Source : wikipedia.org

"Un grand-bi" n'est pas un individu de grande taille, attiré par les personnes des deux sexes !

Celui-là s'écrit "Grand bi", par apocope de "Grand bisexuel" !

En revanche, le "Grand-bi" avec un trait d'union est un type de bicyclette apparu au début des années 1870 et ayant connu une grande popularité parmi les sportifs durant les années 1870 et 1880.

Le grand-bi possède une roue avant d'un très grand diamètre - environ 120-130 cm de diamètre, mais pouvant atteindre 150 cm - et une roue arrière beaucoup plus petite, ne dépassant pas 40 cm de diamètre.

La roue avant, sur laquelle sont attachées des pédales, est la roue motrice. Et l'absence de roue libre oblige le cycliste à pédaler en permanence.

Les roues sont en acier et entourées d'une fine bande de caoutchouc, afin de diminuer les chocs de la route.

L'intérêt de la grande roue avant est d'augmenter la distance parcourue pour un tour de pédale ; avantage accentué par le fait que le grand-bi est le premier type de bicyclette sur lequel le cycliste pose sur les pédales l'avant de ses pieds, plutôt que le milieu, ce qui permet de gagner en efficacité de pédalage.

Malgré tout, la vitesse moyenne ne dépasse guère 10 à 15 km/h.

Le grand bi est relativement peu utilisé par le grand public car sa dangerosité le réserve plutôt aux jeunes hommes aventureux : l'apprentissage se révèle difficile, il est impossible de rester sur la selle à l'arrêt, et ile est compliqué de monter et de descendre.
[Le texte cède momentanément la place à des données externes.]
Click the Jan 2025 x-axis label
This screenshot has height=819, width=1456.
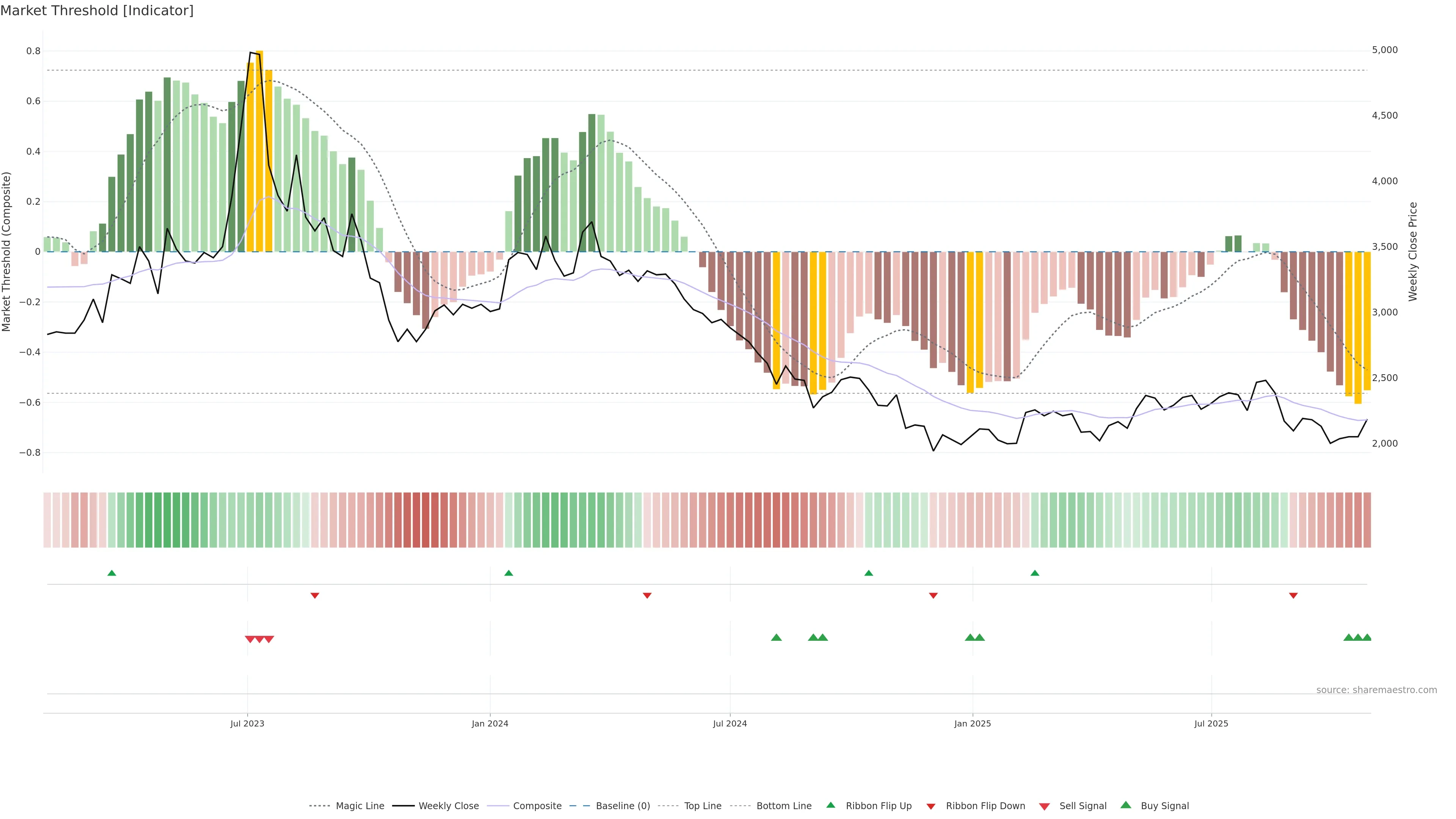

Surtout, le cycliste se trouve très haut perché et peut ainsi facilement perdre l'équilibre.

Le "Grand-bi" fut donc supplanté, à partir de 1890, par ce que l'on appela la "Bicyclette de sécurité" - parce qu'elles avaient la réputation d'être moins dangereuses que celles avec de grandes roues hautes - , ancêtre de la bicyclette moderne.